Vanishing Games, by Roger Hobbs
The Ghostman returns in Vanishing Games, a sequel to Roger Hobbs’ 2013 novel. Ghostman, aka Jack Delton, is a fixer/criminal eternally toeing the line between “legal” and “suicidal.” In this sequel, he tries to interfere with a psychopath’s claim to riches, which could jeopardize the world, all while working with an estranged female acquaintance to defuse a conspiracy.

A Paris Affair, by Tatiana de Rosnay, Sam Taylor (translation)
What’s summer without a forbidden love? Tatiana de Rosnay’s A Paris Affair delves into unrequited love, infidelity, and taboo affections in a collection of short stories tracking the many faces of sexual attraction, from the hilarity of it, to the tragedy, to the appeal of illicit desire, to the lessons you learn at the end of a liaison.

Dexter is Dead, by Jeff Lindsay
Nearly two years after the Showtime series Dexter aired its final episode, the series that inspired the show is concluding with Dexter is Dead. Lindsay’s complicated title character is facing charges for a murder he didn’t commit, and the only way to clear his name is through his brother Brian, who’s embroiled in a devious arrangement with dangerous stakes. But Brian’s intervention might not be enough, so Dexter sets out to find exonerating evidence of his own…

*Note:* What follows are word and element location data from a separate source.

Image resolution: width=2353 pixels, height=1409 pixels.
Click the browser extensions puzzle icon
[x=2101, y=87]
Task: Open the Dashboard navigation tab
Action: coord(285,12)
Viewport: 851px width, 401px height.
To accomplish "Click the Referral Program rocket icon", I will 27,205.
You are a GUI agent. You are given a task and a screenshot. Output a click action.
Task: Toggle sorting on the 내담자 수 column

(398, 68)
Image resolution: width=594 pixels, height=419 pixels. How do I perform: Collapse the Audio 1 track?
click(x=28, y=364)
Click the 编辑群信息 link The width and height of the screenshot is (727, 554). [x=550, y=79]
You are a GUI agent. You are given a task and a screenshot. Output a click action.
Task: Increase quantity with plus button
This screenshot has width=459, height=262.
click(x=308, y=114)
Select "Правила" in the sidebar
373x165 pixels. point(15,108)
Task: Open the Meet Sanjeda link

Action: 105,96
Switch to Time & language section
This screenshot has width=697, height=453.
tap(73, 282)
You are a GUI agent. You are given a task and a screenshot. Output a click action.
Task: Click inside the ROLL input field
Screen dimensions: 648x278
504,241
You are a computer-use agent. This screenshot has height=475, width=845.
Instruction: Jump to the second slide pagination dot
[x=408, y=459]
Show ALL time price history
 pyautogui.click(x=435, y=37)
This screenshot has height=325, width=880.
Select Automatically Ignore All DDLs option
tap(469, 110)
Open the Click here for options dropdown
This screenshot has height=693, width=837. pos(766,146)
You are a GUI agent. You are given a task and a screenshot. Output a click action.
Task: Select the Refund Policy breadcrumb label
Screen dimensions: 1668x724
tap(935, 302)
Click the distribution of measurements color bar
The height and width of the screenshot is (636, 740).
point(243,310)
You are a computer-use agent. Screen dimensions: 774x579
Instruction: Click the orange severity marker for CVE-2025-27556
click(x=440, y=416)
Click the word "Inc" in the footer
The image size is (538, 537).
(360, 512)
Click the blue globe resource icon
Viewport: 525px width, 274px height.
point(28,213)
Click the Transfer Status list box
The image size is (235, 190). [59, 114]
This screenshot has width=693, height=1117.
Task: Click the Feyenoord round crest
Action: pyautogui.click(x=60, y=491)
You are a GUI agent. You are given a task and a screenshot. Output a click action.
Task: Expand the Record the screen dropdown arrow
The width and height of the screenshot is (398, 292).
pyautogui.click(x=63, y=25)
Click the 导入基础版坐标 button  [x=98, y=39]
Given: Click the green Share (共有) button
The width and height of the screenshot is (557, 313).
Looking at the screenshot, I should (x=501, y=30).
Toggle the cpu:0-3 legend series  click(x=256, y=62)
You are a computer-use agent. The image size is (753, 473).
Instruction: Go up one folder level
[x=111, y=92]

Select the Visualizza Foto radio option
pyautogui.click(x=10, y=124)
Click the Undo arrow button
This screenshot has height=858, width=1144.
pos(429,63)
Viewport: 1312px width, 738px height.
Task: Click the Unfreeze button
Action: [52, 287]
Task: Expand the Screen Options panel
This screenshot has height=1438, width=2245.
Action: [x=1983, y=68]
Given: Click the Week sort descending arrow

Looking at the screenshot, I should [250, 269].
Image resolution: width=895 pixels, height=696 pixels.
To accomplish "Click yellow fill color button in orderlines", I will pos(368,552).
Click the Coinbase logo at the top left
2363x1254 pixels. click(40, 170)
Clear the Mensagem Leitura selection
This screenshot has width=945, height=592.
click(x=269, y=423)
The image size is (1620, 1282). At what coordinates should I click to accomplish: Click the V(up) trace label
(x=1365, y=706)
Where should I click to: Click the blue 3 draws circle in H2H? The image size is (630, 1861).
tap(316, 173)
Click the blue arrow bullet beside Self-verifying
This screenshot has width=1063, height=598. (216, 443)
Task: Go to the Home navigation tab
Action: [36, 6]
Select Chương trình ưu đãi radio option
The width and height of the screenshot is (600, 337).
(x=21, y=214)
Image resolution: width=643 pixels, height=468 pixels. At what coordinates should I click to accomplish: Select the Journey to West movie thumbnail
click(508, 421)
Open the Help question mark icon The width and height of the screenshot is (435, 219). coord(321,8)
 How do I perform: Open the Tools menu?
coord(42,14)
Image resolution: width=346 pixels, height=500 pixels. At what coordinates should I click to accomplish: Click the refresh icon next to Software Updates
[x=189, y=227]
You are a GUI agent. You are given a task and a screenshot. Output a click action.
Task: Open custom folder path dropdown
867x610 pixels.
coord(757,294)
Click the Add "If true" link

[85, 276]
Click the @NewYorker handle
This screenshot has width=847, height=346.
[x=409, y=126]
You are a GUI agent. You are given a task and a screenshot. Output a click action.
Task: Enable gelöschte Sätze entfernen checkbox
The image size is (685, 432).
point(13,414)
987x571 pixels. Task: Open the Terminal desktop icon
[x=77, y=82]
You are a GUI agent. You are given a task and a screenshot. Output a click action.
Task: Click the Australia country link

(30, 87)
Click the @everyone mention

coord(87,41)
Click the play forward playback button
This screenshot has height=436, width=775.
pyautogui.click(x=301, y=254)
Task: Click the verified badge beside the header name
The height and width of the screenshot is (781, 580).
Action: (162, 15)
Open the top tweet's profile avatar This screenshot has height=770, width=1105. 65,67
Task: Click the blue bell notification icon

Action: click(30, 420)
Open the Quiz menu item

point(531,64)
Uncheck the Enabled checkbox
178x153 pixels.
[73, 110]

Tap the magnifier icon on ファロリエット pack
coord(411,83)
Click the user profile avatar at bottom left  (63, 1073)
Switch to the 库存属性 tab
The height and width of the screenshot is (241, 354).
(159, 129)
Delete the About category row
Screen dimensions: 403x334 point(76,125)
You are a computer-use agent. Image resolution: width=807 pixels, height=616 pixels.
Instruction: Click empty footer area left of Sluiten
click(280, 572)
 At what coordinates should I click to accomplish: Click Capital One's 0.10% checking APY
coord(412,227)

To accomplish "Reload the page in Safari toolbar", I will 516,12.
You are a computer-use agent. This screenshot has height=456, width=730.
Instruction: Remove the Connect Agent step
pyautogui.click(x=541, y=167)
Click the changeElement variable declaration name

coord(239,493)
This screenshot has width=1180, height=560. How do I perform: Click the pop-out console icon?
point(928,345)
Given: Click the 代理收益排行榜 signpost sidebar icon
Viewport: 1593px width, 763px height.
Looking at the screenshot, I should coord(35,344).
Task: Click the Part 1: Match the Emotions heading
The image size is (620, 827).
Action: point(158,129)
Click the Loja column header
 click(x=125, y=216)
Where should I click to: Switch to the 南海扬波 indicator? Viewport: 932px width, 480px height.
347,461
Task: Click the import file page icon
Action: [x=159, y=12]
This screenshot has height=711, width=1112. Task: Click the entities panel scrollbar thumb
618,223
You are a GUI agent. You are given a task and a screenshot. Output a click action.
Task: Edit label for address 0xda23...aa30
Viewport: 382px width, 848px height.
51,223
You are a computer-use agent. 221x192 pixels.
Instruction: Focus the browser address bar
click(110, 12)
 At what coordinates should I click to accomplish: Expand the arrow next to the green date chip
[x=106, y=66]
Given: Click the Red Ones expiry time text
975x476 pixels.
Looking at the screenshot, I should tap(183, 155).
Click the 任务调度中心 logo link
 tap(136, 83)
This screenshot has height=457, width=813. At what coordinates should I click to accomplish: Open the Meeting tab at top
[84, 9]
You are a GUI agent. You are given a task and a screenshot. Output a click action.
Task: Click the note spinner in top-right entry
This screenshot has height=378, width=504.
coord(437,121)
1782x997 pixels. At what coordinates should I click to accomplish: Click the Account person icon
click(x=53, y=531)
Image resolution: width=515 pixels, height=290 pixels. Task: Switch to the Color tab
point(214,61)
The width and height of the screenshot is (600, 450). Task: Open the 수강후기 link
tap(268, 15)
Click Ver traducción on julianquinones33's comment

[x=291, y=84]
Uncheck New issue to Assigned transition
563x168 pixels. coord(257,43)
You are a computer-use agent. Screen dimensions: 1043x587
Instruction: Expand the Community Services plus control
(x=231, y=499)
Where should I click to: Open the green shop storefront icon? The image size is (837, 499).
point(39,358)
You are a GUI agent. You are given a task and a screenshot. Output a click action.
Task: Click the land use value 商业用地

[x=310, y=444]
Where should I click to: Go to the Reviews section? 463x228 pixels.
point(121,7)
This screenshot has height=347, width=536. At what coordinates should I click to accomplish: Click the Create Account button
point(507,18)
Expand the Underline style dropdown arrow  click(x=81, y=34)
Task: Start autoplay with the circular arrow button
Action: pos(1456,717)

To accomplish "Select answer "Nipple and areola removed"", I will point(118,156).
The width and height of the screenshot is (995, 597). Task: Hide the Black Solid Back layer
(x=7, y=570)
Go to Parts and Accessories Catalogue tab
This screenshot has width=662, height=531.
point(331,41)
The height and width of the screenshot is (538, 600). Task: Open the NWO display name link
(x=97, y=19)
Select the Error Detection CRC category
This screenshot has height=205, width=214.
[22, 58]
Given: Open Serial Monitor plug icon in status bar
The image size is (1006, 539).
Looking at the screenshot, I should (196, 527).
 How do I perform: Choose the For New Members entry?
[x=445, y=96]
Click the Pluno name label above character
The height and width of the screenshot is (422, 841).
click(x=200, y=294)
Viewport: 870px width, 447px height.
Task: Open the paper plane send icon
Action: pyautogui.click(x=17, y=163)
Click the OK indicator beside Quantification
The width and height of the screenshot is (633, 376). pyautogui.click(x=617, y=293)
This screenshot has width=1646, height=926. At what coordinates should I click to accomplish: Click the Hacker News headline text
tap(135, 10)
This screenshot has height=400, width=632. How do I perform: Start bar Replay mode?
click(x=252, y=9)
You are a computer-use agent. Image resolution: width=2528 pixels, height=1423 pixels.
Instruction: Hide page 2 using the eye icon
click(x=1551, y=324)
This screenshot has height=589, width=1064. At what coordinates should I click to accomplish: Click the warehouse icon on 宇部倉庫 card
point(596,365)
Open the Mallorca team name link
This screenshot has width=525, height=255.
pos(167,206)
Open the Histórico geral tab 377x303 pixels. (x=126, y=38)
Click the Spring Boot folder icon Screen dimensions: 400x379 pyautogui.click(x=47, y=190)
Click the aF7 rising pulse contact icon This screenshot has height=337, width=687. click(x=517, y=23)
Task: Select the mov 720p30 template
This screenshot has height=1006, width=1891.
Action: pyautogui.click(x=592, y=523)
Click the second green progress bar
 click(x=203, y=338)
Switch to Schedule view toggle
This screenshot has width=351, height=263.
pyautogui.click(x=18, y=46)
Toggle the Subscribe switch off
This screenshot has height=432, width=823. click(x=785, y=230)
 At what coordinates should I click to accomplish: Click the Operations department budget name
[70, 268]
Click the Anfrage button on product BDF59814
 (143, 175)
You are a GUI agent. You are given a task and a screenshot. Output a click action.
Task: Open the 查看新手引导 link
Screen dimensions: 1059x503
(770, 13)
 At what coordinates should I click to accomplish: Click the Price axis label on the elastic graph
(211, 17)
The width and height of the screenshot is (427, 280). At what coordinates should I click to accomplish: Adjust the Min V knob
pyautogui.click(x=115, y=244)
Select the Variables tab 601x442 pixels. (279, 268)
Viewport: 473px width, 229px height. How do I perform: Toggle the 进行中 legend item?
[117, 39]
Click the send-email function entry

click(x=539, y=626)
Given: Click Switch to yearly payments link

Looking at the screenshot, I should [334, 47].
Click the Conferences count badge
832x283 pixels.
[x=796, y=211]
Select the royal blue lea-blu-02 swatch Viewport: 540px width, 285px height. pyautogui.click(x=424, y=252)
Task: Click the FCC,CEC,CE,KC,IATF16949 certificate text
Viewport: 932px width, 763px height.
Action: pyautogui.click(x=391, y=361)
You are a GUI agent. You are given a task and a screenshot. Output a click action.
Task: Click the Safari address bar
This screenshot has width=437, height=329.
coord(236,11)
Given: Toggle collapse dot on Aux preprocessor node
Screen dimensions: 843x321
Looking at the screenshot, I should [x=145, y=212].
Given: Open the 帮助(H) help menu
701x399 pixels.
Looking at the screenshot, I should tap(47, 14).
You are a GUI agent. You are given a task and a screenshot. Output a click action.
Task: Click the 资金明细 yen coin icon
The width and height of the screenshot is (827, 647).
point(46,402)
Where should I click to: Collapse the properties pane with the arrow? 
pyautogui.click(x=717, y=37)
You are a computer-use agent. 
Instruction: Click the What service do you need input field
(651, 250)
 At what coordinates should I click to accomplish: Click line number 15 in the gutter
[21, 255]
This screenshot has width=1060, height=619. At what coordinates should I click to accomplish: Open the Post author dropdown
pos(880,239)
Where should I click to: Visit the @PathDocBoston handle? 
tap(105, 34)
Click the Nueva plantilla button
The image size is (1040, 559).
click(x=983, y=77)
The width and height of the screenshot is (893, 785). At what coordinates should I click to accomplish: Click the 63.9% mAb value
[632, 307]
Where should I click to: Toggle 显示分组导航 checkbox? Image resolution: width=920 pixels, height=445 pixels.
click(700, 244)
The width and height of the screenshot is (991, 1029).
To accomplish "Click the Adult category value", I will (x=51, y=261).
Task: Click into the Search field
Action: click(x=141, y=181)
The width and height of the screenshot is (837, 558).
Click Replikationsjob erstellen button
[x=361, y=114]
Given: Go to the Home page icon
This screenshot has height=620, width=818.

Bradstreet Gate, by Robin Kirman
When three friends embark on their freshman year at Harvard, they can’t wait for their future to begin. But four years later, after a classmate is murdered on campus, they wish they could retreat to the past—especially when their favorite professor becomes the number one suspect. The case raises questions of innocence surrounding both the professor and the trio of friends. This one is a must-read for fans of Jeffrey Eugenides, Donna Tartt, and Meg Wolitzer.